The availability of functions for each of these four steps is given below.

3.1.1 ARMA-type Models

ARMA-type modelling usually follows the methodology made popular by Box and Jenkins. It consists of four steps: identification, model fitting, model checking and forecasting.

(a)Model identification
The function g13auc may be used in obtaining either a range-mean or standard deviation-mean plot for a series of observations, which may be useful in detecting the need for a variance-stabilizing transformation. g13auc computes the range or standard deviation and the mean for successive groups of observations that may then be used to produce a scatter plot of range against mean or of standard deviation against mean.

The function g13aac may be used to difference a time series. The $N = n - d - s \times D$ values of the differenced time series which extends for $t = 1 + d + s \times D, \dots, n$ are stored in the first $N$ elements of the output array.

The function g13abc may be used for direct computation of the autocorrelations. It requires the time series as input, after optional differencing by g13aac.
An alternative is to use g13cac, which uses the fast Fourier transform (FFT) to carry out the convolution for computing the autocovariances. Circumstances in which this is recommended are
1. (i)if the main aim is to calculate the smoothed sample spectrum;
2. (ii)if the series length and maximum lag for the autocorrelations are both very large, in which case appreciable computing time may be saved.
For more precise recommendations, see Gentleman and Sande (1966). In this case the autocorrelations $r_{k}$ need to be obtained from the autocovariances $c_{k} \times r_{k} = c_{k} / c_{0}$ .

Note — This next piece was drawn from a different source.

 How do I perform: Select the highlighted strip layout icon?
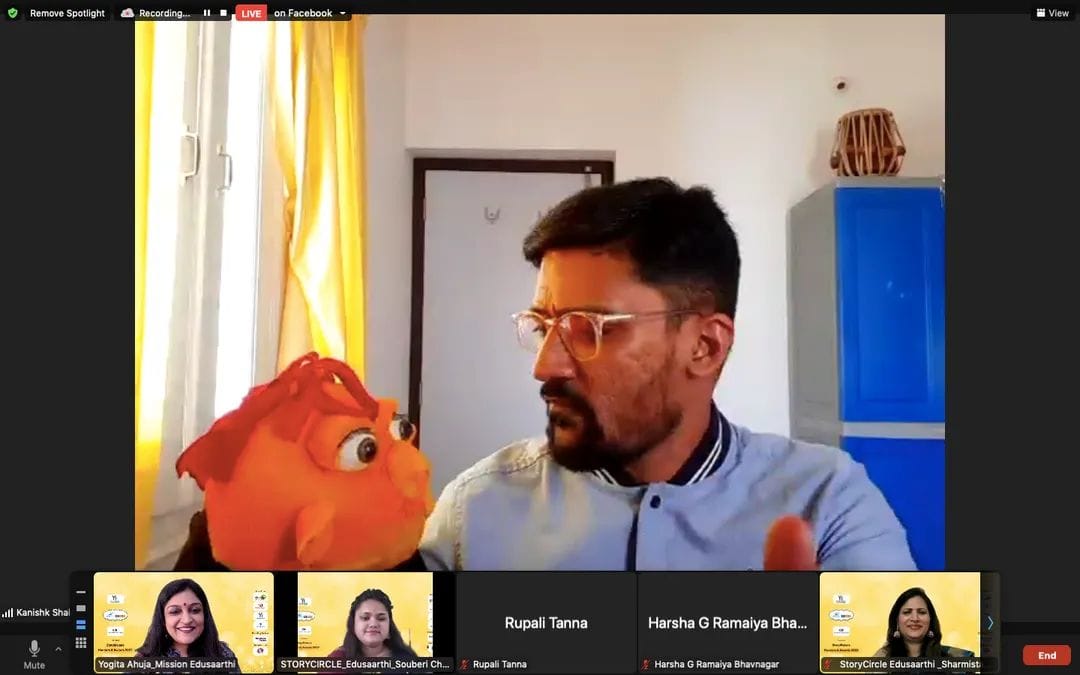[x=81, y=625]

The function g13acc computes the partial autocorrelation function (PACF) and prediction error variance estimates from an input autocorrelation function (ACF). Note that g13dnc, which is designed for multivariate time series, may also be used to compute the PACF together with $χ^{2}$ statistics and their significance levels.

Finite lag predictor coefficients are also computed by the function g13acc. It may have to be used twice, firstly with a large value for the maximum lag $L$ in order to locate the optimum final prediction error (FPE) lag, then again with $L$ reset to this lag.

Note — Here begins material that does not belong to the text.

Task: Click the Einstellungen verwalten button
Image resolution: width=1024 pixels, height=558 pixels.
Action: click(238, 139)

The function g13dxc may be used to check that the autoregressive (AR) part of the model is stationary and that the moving-average (MA) part is invertible.
(b)Model estimation
ARIMA models may be fitted using the function g13bec. This function can fit both simple ARIMA models as well as more complex multi-input models. There is a choice of using least squares or maximum likelihood (ML) estimation.

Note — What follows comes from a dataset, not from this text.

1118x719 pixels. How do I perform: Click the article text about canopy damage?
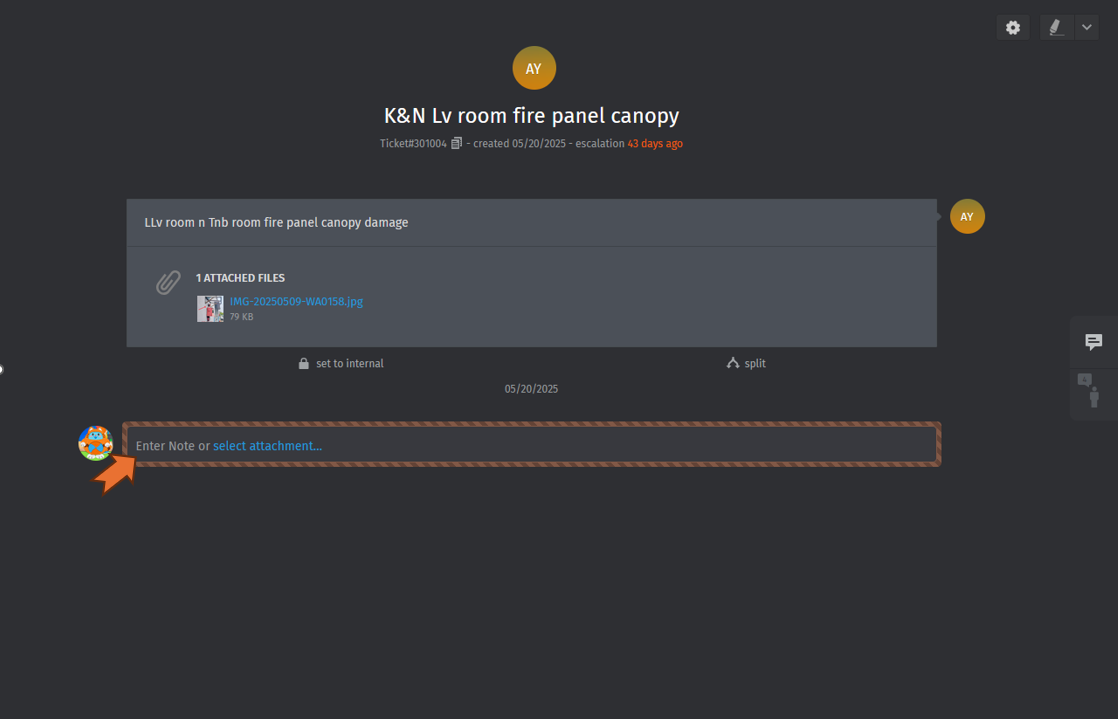pos(276,223)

The function g13ddc is primarily designed for fitting vector ARMA models to multivariate time series but may also be used in a univariate mode. It allows the use of either the exact or conditional likelihood estimation criterion, and allows you to fit non-multiplicative seasonal models which are not available in g13bec.
(c)Model checking
The function g13asc calculates the correlations in the residuals from a model fitted by g13bec. In addition the standard errors and correlations of the residual autocorrelations are computed along with a portmanteau test for model adequacy. g13asc can be used after a univariate model has been fitted by g13bec, but care must be taken in selecting the correct inputs to g13asc. Note that if g13ddc has been used to fit a non-multiplicative seasonal model to a univariate series then g13dsc may be used to check the adequacy of the model.
(d)Forecasting using an ARIMA model
The function g13bjc can be used to compute forecasts using a specified ARIMA model using the observed values of the series. If some further observations $x_{n + 1}, x_{n + 2}, \dots$ have come to hand since model estimation (and there is no desire to re-estimate the model using the extended series), then g13bgc can be used to update the state set using the new observations, prior to forecasting from the end of the extended series. The original series is not required.

3.1.2 Exponential smoothing

A variety of different smoothing methods are provided by g13amc, including; single exponential, Brown's double exponential, linear Holt (also called double exponential smoothing in some references), additive Holt–Winters and multiplicative Holt–Winters. The choice of smoothing method used depends on the characteristics of the time series. If the mean of the series is only slowly changing then single exponential smoothing may be suitable. If there is a trend in the time series, which itself may be slowly changing, then double exponential smoothing may be suitable. If there is a seasonal component to the time series, e.g., daily or monthly data, then one of the two Holt–Winters methods may be suitable.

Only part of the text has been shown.